Job: Rewrite the listing as a numbered list with blank lines left out, starting at the line that contains "Nápověda (78, 2560)" and ending at the last line of the listing, both included.

>>>

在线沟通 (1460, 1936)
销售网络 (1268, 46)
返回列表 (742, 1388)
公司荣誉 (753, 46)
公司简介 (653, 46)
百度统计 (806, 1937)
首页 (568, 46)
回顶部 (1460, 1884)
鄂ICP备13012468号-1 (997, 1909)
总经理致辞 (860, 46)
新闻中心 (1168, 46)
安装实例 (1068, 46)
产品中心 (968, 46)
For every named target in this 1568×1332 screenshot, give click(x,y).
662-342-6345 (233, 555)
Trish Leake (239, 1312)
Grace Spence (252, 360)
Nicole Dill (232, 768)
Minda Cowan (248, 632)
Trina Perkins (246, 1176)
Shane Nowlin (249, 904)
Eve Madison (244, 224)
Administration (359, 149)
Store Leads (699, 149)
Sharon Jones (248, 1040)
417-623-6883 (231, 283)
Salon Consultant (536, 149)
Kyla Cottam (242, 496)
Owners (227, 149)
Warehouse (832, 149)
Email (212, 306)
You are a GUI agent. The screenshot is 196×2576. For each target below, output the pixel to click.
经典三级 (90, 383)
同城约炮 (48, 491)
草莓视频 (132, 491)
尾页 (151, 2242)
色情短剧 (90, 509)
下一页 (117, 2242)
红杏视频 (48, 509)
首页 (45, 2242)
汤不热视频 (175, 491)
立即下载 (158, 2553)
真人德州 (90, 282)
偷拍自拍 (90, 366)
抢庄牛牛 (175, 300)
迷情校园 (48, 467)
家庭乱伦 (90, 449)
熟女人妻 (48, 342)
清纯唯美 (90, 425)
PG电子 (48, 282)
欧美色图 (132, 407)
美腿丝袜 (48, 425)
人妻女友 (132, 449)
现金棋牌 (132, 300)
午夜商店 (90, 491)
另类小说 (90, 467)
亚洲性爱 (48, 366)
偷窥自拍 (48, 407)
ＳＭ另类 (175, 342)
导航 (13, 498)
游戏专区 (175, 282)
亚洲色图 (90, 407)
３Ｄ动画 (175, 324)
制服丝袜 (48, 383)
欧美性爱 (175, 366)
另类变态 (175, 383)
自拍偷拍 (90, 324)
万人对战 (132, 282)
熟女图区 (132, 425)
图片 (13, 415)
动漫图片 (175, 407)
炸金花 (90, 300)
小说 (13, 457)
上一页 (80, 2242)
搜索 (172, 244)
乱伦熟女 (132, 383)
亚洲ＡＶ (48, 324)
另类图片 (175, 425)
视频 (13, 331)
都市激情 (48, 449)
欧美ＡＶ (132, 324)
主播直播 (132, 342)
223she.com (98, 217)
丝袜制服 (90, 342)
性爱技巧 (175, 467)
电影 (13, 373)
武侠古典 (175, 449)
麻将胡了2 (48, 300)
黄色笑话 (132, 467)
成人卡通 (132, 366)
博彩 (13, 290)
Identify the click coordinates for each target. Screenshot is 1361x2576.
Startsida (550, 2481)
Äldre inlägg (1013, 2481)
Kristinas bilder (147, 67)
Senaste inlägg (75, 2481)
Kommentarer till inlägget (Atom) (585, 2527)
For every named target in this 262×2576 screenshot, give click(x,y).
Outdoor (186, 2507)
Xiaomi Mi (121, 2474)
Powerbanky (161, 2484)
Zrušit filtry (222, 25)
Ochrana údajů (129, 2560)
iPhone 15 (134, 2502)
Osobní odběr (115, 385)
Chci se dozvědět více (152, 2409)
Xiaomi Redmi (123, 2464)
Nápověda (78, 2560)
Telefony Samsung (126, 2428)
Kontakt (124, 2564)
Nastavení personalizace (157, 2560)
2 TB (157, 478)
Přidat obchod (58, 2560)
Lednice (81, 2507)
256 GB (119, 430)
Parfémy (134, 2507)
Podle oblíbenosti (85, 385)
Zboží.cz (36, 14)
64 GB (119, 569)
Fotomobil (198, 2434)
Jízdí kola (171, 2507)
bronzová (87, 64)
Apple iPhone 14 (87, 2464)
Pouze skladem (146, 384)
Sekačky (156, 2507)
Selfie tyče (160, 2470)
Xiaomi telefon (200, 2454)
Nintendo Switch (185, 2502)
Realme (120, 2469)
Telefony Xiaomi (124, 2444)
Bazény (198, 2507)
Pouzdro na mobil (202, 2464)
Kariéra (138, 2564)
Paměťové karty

<<<

Result:
1. Nápověda (78, 2560)
2. Telefony Samsung (126, 2428)
3. Kontakt (124, 2564)
4. Nastavení personalizace (157, 2560)
5. 2 TB (157, 478)
6. Přidat obchod (58, 2560)
7. Lednice (81, 2507)
8. 256 GB (119, 430)
9. Parfémy (134, 2507)
10. Podle oblíbenosti (85, 385)
11. Zboží.cz (36, 14)
12. 64 GB (119, 569)
13. Fotomobil (198, 2434)
14. Jízdí kola (171, 2507)
15. bronzová (87, 64)
16. Apple iPhone 14 (87, 2464)
17. Pouze skladem (146, 384)
18. Sekačky (156, 2507)
19. Selfie tyče (160, 2470)
20. Xiaomi telefon (200, 2454)
21. Nintendo Switch (185, 2502)
22. Realme (120, 2469)
23. Telefony Xiaomi (124, 2444)
24. Bazény (198, 2507)
25. Pouzdro na mobil (202, 2464)
26. Kariéra (138, 2564)
27. Paměťové karty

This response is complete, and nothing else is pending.